External function is not saving correctly a variable in session_state

Hi,

I have a local-running Streamlit app, running streamlit==1.28.2 and Python 3.11.5.

I’m implementing a standard Microsoft Azure AD authentication, therefore my page is running the following function whenever the page has a code and session_state in the URL params:

def oauth_azure_ad(config='azure'):
    print("Called st_oauth_azure_ad() function")
    if 'azuread_token' not in st.session_state:
        print("azuread_token not in session_state")
    else:
        print(f"azuread_token: {st.session_state['azuread_token']}")

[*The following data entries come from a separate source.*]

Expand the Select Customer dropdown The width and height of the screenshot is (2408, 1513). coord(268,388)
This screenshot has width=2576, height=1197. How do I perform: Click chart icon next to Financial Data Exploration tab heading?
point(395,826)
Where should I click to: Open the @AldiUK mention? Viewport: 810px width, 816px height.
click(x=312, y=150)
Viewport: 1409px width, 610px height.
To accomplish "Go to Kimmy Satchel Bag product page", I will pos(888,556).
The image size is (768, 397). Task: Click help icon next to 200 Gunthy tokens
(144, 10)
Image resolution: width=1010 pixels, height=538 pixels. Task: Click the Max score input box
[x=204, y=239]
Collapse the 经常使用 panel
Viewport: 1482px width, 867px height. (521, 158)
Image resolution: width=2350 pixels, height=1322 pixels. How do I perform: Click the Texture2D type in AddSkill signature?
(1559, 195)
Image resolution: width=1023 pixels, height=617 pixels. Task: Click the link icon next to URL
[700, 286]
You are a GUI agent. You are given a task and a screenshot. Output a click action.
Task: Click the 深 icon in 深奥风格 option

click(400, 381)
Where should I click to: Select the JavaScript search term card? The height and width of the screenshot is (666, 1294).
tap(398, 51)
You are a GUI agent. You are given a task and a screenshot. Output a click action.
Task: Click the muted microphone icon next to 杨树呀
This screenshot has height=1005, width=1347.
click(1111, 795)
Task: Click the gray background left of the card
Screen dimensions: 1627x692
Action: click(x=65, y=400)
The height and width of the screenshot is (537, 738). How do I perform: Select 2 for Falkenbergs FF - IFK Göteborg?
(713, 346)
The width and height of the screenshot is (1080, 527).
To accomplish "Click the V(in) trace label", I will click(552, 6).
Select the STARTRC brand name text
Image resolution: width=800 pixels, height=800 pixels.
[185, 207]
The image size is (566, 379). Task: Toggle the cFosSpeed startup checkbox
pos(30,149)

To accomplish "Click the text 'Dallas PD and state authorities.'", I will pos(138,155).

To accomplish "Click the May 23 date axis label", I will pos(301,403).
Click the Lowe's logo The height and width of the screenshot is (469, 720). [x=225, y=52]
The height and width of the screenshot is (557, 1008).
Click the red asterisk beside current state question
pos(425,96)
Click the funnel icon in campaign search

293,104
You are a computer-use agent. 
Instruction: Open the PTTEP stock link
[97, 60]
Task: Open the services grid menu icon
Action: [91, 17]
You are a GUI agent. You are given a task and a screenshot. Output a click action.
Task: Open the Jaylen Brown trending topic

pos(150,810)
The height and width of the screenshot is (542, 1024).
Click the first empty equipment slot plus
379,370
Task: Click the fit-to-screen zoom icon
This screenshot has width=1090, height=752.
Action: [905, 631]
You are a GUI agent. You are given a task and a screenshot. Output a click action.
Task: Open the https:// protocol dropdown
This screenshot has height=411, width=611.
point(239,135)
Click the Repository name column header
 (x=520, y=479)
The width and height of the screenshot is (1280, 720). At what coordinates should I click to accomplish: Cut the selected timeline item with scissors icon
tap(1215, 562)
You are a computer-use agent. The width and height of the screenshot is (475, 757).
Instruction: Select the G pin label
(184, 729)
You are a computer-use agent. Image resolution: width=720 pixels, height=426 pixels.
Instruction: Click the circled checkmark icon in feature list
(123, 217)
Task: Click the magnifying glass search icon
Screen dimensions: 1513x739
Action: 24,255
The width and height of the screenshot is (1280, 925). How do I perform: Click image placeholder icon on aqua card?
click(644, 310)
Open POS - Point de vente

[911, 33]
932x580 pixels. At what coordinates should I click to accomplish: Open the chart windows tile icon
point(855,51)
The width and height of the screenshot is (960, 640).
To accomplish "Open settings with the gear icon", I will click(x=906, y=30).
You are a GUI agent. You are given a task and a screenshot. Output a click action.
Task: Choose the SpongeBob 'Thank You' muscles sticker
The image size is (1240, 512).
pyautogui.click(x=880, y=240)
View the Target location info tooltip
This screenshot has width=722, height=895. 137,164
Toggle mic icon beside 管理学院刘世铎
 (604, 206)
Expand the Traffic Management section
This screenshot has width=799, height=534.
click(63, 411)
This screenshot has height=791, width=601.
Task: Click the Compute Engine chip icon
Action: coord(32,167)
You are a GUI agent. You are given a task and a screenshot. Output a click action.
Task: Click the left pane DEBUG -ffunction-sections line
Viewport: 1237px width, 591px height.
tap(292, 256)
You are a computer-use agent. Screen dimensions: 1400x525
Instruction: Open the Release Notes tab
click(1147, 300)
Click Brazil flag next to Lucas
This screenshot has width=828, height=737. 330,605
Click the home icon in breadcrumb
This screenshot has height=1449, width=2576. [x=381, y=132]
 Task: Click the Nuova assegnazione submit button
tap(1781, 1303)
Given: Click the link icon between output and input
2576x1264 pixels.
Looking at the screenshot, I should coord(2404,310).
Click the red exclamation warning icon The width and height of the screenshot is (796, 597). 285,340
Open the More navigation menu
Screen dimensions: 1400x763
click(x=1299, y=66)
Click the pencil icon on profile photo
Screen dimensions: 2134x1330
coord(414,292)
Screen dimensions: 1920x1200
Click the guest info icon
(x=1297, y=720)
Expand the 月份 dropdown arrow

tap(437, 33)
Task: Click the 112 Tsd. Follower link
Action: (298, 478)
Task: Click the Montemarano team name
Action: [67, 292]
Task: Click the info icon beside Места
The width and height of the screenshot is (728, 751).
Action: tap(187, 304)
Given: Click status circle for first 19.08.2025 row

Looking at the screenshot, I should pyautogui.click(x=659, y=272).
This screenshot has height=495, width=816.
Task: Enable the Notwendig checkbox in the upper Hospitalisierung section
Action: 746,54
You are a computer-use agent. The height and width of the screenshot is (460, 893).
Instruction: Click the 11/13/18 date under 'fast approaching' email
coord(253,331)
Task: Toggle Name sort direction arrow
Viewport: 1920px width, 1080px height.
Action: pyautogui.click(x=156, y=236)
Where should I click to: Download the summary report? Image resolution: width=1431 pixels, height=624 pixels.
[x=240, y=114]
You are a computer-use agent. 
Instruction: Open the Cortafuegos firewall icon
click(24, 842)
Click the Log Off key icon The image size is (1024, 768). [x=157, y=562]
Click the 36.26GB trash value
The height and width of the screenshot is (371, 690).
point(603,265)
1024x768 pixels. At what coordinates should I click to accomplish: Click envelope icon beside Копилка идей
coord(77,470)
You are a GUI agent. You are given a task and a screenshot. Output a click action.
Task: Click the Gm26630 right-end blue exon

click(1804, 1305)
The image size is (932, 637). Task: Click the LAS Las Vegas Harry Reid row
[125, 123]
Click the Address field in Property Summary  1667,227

    config = st.secrets[config]

    code = st.experimental_get_query_params()['code'][0]
    state = st.experimental_get_query_params()['session_state'][0]
    
    headers = { 'Content-Type': 'application/x-www-form-urlencoded' }
    data = {
        'grant_type': 'authorization_code',
        'scope': 'openid profile',
        'code': code,
        'client_id': config['client_id'],
        'client_secret': config['client_secret'],
        'redirect_uri': config['redirect_uri'],
    }

    if 'azuread_token' not in st.session_state:
        try:
            print(f"Sending POST to token endpoint")
            response = requests.post(config['token_endpoint'], headers=headers, data=data)
            response.raise_for_status()
            token = response.json()
            print("Saving token in session state")
            st.session_state['azuread_token'] = token
        except requests.exceptions.RequestException as e:
            print(f"Error sending POST: {e}")
    if 'azuread_token' in st.session_state and st.session_state['azuread_token'] is not None:
        print(f"token is {st.session_state['azuread_token']}")
        valid, msg = validate_azure_token(st.session_state['azuread_token'], config)
        print(f"Returning: {msg['name']}, {msg['username']}, {valid}")
        return msg["name"], msg["username"], valid

The page is running this script:

if 'code' in st.experimental_get_query_params() and 'session_state' in st.experimental_get_query_params():
    st.session_state['name'], st.session_state['username'], st.session_state['authentication_status'] = oauth_azure_ad()

The problem is that:

  • oauth_azure_ad() is being run multiple times
  • the very first time it runs the requests.post statement works correctly, but apparently the statement st.session_state['azuread_token'] = token is completely ignored
  • obviously the next time the function is called, since 'azuread_token' is still not present in session_state, the function sends the POST again, but Azure AD clearly replies with an error message, since the token has already been redeemed.

To be more clear, here is the output of some print statements from a function run:

Called st_oauth_azure_ad() function
azuread_token not in session_state
Sending POST to token endpoint
Called st_oauth_azure_ad() function
azuread_token not in session_state
Sending POST to token endpoint
token is {'error': 'invalid_grant', 'error_description': 'AADSTS54005: OAuth2 Authorization code was already redeemed, please retry with a new valid code or use an existing refresh token. Trace ID: 8349e6d6-0e8c-401f-b435-2991bc080f01 Correlation ID: a90c3bc4-dd89-4800-a2d9-bcc4e9527671 Timestamp: 2023-11-25 08:14:30Z', 'error_codes': [54005], 'timestamp': '2023-11-25 08:14:30Z', 'trace_id': '8349e6d6-0e8c-401f-b435-2991bc080f01', 'correlation_id': 'a90c3bc4-dd89-4800-a2d9-bcc4e9527671'}

Where you read the very first β€œSending POST to token endpoint”, my expectation would have been that the function stored the token in the session_state['azuread_token'] variable, but this is not happening.

I’m really puzzled by this behaviour.